La tan esperada y deseada inyección de los fondos europeos a nuestras maltrechas economías debería y podría servir de acicate para abordar los cambios estructurales necesarios para, en la medida de lo posible, evitar que futuras situaciones catastróficas se vean alimentadas y ampliadas por unas estructuras que tienden, por su injusticia y sus desigualdades lacerantes, a ampliar su gravedad. Pero, para ello, es necesaria la acción política, los acuerdos y pactos para construir una sociedad justa, solidaria, con un sector público potente que garantice derechos básicos como la sanidad, la educación o la vivienda.

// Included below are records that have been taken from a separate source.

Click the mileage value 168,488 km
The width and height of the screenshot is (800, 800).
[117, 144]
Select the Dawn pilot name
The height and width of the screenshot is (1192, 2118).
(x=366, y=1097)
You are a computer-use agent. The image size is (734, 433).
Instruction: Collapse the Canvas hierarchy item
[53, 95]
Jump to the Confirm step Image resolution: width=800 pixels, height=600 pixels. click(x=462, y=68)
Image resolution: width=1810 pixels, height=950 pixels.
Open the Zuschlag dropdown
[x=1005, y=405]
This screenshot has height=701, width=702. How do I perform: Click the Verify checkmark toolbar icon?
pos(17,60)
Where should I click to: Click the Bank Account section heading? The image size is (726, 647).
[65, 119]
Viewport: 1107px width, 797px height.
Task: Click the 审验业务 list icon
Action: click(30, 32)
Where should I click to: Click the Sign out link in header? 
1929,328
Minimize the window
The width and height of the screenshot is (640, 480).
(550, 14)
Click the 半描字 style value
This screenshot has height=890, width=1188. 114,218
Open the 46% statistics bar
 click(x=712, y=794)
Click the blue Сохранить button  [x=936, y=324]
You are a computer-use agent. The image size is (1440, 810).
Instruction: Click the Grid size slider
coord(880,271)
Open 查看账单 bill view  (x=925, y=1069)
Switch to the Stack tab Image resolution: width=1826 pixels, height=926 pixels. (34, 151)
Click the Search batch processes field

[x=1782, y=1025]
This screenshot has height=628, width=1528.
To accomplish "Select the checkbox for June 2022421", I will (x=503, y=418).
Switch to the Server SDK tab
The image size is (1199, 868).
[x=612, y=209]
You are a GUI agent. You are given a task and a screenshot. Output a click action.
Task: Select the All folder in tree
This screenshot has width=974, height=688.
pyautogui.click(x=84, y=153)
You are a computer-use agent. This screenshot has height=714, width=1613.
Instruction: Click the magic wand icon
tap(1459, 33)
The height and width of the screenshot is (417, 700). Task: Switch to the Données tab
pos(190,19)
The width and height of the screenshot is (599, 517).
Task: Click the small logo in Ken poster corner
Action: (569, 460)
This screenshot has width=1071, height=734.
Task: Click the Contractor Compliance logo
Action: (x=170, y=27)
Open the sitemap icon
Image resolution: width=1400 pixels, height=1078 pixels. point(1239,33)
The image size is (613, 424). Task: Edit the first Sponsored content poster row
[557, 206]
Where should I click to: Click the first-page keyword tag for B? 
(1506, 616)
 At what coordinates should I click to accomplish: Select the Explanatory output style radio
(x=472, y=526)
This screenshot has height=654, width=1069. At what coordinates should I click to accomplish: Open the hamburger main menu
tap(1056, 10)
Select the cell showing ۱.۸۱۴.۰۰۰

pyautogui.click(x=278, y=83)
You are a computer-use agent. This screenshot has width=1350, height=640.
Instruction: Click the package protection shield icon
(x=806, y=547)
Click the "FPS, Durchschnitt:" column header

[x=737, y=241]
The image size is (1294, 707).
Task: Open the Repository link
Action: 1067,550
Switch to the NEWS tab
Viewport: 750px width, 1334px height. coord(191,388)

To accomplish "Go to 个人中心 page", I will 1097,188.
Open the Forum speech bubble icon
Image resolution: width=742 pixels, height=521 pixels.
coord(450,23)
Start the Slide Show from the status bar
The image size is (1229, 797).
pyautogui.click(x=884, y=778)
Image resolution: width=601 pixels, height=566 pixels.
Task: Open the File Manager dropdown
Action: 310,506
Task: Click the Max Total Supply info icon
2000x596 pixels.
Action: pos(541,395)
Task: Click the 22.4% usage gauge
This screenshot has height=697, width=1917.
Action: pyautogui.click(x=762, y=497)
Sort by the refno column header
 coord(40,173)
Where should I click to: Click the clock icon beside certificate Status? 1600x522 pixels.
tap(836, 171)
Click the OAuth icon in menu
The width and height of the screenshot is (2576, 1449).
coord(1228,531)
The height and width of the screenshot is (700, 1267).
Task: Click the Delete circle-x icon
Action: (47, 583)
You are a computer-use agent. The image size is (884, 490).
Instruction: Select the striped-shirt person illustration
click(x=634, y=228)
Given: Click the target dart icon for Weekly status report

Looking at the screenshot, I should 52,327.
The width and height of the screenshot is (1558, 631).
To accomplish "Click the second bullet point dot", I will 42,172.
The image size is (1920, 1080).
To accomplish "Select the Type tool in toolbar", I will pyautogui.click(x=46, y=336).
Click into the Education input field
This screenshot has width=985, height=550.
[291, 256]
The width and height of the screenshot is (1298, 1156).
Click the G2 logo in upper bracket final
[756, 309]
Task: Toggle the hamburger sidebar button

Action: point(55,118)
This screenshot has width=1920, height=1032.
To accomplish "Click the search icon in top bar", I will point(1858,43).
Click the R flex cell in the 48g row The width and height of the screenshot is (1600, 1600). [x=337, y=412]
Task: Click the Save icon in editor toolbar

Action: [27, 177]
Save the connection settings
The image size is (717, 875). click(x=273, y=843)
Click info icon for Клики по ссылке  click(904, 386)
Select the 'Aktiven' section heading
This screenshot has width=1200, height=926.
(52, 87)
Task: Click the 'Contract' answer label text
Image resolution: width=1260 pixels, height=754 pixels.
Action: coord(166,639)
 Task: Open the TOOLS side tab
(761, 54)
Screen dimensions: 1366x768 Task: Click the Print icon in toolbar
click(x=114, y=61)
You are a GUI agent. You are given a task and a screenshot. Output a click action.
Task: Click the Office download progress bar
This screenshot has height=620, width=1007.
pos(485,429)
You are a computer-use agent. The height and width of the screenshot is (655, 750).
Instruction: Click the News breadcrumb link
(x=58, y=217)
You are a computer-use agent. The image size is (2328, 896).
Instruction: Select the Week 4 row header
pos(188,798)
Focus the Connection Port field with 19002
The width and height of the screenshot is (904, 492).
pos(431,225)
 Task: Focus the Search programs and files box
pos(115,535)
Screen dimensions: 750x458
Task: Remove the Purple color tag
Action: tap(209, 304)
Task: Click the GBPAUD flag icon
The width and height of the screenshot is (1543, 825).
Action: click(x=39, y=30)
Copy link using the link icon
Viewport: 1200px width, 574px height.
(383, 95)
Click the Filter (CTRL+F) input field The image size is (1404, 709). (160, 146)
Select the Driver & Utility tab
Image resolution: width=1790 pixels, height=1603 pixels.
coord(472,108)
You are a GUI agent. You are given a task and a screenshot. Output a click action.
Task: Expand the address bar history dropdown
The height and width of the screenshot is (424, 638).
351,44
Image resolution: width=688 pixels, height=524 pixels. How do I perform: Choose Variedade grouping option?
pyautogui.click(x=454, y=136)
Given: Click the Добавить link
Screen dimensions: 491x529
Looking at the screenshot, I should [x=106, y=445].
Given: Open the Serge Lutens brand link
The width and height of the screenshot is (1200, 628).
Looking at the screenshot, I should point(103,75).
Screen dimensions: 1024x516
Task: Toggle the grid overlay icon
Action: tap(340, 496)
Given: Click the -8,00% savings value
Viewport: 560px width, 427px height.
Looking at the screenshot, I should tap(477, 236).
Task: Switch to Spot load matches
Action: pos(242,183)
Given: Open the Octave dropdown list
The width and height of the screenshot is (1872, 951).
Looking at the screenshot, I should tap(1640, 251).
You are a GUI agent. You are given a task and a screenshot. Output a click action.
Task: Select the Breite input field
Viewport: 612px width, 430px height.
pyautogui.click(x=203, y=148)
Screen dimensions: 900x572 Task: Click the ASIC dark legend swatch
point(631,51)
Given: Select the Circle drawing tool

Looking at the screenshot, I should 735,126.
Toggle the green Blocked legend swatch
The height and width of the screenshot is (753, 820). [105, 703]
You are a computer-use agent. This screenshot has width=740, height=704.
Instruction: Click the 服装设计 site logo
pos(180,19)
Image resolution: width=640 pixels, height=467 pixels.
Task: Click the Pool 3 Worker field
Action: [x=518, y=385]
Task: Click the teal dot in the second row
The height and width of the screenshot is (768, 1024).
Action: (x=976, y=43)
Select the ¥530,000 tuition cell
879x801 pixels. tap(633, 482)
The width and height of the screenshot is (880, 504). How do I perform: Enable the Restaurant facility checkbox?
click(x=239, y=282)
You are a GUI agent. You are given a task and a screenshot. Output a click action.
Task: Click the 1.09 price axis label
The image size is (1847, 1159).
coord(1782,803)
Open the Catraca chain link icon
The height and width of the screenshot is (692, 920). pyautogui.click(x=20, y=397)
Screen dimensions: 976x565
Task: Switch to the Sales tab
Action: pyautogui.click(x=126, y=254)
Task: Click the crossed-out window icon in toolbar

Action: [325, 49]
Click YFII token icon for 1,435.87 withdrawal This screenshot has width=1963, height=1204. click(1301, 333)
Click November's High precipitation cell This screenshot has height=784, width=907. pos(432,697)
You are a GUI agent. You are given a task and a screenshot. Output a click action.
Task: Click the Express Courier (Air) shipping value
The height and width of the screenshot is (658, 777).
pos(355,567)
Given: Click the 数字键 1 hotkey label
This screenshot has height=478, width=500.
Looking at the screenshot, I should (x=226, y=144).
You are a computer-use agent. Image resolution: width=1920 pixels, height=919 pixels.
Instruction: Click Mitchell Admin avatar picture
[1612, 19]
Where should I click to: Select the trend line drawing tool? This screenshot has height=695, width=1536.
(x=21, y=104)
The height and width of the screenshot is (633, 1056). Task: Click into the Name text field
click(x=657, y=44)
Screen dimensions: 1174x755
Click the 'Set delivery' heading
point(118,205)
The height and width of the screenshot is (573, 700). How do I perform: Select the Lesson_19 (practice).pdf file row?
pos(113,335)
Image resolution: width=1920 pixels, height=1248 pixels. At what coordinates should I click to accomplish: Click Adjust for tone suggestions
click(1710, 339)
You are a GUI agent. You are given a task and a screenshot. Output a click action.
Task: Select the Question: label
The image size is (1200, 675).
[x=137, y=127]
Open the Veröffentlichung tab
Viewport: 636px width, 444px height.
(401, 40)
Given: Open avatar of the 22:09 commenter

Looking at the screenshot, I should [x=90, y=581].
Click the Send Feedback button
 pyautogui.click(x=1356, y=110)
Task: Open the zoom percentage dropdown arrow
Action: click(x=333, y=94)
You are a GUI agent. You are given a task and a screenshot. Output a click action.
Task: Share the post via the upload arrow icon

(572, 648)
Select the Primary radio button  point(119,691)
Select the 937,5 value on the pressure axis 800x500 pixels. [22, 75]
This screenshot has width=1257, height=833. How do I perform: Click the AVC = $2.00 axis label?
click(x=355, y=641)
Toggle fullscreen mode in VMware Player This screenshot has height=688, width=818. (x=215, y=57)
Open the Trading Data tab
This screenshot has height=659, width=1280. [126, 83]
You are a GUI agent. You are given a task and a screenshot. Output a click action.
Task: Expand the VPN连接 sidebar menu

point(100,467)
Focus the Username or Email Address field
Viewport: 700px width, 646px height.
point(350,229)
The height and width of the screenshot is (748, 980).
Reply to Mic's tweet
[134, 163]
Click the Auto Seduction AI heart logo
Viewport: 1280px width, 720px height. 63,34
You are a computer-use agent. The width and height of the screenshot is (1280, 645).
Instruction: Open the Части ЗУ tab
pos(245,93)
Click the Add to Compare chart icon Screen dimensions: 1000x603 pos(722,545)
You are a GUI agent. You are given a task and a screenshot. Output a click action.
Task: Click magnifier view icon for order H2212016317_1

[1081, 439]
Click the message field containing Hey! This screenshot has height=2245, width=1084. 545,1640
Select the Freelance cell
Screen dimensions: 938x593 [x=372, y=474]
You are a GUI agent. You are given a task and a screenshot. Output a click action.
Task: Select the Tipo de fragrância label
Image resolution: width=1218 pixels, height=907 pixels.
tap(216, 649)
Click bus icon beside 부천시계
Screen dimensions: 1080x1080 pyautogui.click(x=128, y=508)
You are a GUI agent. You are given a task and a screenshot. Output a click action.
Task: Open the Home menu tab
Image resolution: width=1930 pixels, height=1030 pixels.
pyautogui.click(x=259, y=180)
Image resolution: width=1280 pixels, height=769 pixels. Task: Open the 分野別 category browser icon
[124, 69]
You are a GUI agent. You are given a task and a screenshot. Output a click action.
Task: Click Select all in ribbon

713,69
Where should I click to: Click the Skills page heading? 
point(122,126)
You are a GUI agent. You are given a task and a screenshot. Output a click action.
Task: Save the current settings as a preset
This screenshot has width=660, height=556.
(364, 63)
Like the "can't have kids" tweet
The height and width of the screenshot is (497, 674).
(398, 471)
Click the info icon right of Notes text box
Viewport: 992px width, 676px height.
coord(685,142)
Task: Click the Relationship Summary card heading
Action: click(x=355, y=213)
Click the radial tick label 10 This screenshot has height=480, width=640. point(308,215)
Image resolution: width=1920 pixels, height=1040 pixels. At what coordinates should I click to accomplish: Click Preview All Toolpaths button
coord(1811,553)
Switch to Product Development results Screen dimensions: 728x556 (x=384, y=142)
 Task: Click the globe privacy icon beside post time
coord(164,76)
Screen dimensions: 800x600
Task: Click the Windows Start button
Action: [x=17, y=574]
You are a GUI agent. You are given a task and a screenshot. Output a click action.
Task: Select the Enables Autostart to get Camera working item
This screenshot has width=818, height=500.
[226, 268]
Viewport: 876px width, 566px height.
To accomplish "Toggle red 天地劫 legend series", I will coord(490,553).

Ha transcurrido un año, y temo que todavía la comprensión de lo ocurrido siga sometida a la arbitrariedad de los cortos intereses políticos y económicos, por encima de la universalidad del bienestar y los derechos de la ciudadanía. Transcurrido un año, cierro con las mismas palabras que cerré el artículo de entonces:
“Y este movimiento, esta construcción colectiva, participada y solidaria, no admite liderazgos mesiánicos, “salvadores”, ni expertos dirigiendo el mundo, sino que exige construcciones inequívocamente democráticas, en las que todos y todas tengamos cabida y voz, más allá de nuestra clase, procedencia, edad, género, ocupación, raza, y un largo etcétera…”
1 Alfonso Vázquez, “¡Obedeced, pero pensad!”, Revista Estrategia Empresarial, nº 602, mayo 2020.